Officials, students discuss state of higher education

    Elected officials and students joined together in a higher education budget town hall meeting at the Institute of the Americas on May 7. The meeting was scheduled at a crucial time, less than two weeks before Gov. Arnold Schwarzenegger’s May budget revision is due.

    State Sen. Dede Alpert (D-San Diego) and Assemblywoman Christine Kehoe (D-San Diego) were joined on the panel discussion by State Sen. Don Perata (D-Arcata), State Sen. Gloria Romero (D-East Los Angeles), State Sen. Wes Chesbro (D-Arcata) and several other representatives.
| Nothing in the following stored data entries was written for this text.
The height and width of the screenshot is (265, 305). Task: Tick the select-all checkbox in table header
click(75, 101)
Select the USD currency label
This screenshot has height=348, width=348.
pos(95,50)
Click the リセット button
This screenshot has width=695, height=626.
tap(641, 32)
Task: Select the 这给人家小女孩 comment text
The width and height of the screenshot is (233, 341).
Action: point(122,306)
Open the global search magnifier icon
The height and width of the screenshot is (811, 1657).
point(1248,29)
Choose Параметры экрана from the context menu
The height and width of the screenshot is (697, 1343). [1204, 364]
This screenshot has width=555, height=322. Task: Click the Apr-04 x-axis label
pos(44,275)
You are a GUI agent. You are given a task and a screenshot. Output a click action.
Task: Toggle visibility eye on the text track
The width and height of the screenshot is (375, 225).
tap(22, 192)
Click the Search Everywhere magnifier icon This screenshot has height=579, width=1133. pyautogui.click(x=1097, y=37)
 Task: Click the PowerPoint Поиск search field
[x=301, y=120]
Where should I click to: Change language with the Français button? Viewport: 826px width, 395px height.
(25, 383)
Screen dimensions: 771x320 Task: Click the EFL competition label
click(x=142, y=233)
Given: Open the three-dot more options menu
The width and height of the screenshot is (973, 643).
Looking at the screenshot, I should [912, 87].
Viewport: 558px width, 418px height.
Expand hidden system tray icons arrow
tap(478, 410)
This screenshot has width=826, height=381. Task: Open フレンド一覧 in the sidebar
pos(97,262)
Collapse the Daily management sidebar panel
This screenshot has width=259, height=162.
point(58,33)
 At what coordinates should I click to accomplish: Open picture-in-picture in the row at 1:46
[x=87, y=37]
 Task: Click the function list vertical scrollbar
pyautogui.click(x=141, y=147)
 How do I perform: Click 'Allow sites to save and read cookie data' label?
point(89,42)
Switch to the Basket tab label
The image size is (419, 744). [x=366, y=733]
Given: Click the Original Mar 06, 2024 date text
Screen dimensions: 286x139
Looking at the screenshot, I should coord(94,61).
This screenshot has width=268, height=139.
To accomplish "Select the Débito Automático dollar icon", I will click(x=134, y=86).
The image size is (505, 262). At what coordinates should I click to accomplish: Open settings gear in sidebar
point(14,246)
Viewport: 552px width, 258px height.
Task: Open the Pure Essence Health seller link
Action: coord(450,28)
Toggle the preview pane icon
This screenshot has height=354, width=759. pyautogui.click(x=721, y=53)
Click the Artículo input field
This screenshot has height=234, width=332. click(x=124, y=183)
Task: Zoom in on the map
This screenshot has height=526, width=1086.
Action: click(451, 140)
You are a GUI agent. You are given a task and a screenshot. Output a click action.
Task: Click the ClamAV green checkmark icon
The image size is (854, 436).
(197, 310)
The meeting was the fourth of five planned town hall meetings at UCSD sponsored by the Senate Majority Caucus.

    “[The town hall meetings] are designed to provide a dialogue between students and elected officials,” said UCSD Vice Chancellor of Student Affairs and panel member Joseph W. Watson.

    According to the Senate’s Democratic leaders, the town hall meetings were created to remind California lawmakers to keep the promises made in the 1960 California Master Plan for Higher Education.

    “California has a history of providing higher education to all students who want to attend,” Kehoe said. “Our University of California and California State University [campuses] produce graduates who contribute greatly to our economy.”

    Panel members discussed Schwarzenegger’s proposed budget cuts, stating that in order to close a multibillion-dollar budget deficit, the state of California is considering, for the first time in 43 years, shrinking its world-renowned university systems.

    For the UC system, a total of $360 million in allocated and unallocated base budget cuts will be made. The California State University system will face $299 million in base budget cuts, and the community colleges will be burdened with budget cuts of $236 million.

    However, the representatives did not see cuts to higher education as the best solution to the state’s budget deficit.

    Kehoe said that the governor’s proposed budget would break the commitment made in the Master Plan.

    “We believe that the [proposed budget] will take a bad situation and make it worse, much worse,” Kehoe said. “This is a call to keep a promise that is essential to California’s education promise and economic survival.”

    Alpert pointed out that while cuts to higher education are being made, the budget for California prisons has increased.

    “What a sad commentary on our priorities,” Alpert said. “Budgets are a statement of the priorities of the society. We are on our third round of huge increases and fees — [public university fees] are getting up to the cost of private colleges.”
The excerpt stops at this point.